Le ministère de la Santé algérien a annoncé samedi 25 août qu’un deuxième malade était décédé du choléra. Au total, « 46 cas de choléra ont été confirmés parmi les 139 cas hospitalisés depuis le 7 août 2018 », a fait savoir le ministère. Aucun cas de choléra n’avait été détecté en Algérie depuis 1996, tandis que la dernière épidémie d’ampleur remonte à 1986.

Le précédent bilan de l’actuel épisode, communiqué à l’AFP vendredi, faisait état de 41 cas avérés, dont un décès, pour 88 cas suspects, répartis à Alger – 5 malades confirmés – et dans trois wilayas (préfectures) alentour.

Un deuxième patient est décédé du choléra dans la wilaya de Blida (50 km au sud d’Alger), où 25 cas sont confirmés, a annoncé samedi le ministère.

Un cas a été confirmé dans la wilaya de Médéa et un cas suspect recensé dans celle d’Aïn Defla, toutes deux jusqu’ici épargnées. Situées respectivement à 80 et 100 km au sud-ouest d’Alger, ces deux régions sont limitrophes de celles de Blida et Tipaza (70 km à l’ouest d’Alger), où la grande majorité des malades sont recensés.

L’eau du robinet « propre à la consommation »

Trois cas sont également avérés dans la wilaya de Bouira, à une centaine de kilomètres au sud-est d’Alger. Selon le ministère, un contrôle « a révélé la présence du vibrion cholérique » dans une source de la wilaya côtière de Tipaza, où 12 cas ont été confirmés. La source « a été condamnée » et son eau « interdite à la consommation ».

Les autorités sanitaires excluaient jusqu’ici une contamination par l’eau, indiquant privilégier la piste d’aliments mal lavés, puis une propagation par contacts au sein des familles.

L’Algérienne des Eaux, établissement public, a assuré dans un communiqué que l’eau du robinet était « propre à la consommation » et pouvait être consommée « sans crainte », alors que des messages alarmistes appelant à cesser de la boire se sont répandus ces derniers jours sur les réseaux sociaux.

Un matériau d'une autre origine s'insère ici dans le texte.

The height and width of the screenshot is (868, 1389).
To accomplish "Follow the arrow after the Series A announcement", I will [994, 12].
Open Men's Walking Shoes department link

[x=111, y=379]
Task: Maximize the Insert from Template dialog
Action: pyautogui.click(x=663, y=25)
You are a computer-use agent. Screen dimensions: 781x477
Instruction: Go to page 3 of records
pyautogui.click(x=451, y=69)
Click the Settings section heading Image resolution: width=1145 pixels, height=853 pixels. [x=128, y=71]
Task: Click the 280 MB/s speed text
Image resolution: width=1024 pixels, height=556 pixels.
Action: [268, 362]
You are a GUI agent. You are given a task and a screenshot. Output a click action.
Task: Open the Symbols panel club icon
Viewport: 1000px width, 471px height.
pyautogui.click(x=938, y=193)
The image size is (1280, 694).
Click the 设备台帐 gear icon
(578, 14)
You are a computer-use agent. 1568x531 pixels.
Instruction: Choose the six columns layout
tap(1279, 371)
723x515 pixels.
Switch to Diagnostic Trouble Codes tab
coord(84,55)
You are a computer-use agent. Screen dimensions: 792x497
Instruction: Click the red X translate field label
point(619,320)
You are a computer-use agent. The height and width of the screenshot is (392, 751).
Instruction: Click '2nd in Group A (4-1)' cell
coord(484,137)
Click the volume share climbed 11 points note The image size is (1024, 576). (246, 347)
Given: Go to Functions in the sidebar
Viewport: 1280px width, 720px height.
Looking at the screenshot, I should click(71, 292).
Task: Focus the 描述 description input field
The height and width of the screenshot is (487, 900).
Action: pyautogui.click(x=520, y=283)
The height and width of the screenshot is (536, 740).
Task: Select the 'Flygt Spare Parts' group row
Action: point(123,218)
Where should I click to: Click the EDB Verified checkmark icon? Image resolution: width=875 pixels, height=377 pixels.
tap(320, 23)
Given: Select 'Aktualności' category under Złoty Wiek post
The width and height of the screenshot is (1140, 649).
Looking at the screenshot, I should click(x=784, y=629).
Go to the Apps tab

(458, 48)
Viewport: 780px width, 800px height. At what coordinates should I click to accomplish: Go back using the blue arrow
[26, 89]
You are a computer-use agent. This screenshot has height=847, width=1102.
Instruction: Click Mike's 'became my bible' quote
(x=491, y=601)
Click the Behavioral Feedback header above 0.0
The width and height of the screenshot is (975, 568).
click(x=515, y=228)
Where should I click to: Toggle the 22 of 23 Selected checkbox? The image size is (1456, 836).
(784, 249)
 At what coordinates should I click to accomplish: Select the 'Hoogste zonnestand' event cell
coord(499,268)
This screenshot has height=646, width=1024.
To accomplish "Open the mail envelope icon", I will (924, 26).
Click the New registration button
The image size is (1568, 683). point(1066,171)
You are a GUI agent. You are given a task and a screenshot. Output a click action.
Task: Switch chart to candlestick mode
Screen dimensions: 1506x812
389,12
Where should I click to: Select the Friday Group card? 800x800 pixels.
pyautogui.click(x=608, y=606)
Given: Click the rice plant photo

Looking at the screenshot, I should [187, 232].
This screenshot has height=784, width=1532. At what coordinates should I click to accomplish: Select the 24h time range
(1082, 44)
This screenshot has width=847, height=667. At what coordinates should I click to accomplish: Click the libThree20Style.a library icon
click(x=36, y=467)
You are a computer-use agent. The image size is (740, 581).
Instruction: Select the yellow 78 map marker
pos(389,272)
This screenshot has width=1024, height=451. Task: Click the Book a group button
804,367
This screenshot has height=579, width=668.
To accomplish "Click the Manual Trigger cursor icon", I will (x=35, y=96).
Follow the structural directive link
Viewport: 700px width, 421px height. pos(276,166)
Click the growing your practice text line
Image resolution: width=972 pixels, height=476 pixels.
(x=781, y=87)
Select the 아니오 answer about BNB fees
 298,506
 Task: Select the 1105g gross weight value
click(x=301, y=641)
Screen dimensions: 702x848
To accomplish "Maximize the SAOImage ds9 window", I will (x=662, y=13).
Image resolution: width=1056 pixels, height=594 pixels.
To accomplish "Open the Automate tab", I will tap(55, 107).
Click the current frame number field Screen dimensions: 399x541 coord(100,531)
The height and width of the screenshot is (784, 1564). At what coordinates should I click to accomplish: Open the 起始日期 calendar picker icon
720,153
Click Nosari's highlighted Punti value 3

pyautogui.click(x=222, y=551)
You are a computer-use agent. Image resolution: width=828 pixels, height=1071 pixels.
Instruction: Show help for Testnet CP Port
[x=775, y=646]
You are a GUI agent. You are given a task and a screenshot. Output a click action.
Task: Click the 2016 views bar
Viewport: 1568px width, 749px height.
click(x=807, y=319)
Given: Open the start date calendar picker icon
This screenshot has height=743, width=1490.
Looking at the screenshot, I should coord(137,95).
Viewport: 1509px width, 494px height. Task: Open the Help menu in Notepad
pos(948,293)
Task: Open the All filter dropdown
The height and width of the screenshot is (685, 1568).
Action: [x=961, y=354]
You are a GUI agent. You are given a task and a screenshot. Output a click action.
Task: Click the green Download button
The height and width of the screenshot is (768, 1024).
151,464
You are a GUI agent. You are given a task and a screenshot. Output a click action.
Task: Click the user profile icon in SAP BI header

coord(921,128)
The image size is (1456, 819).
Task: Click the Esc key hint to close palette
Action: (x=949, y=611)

Plusieurs médias algériens ont critiqué le délai mis par les autorités pour annoncer l’apparition du choléra. Le 20 août, le ministère de la Santé avait exclu que le choléra soit à l’origine de l’hospitalisation de plusieurs personnes pour des diarrhées aiguës dans les préfectures de Blida, Tipaza et Bouira.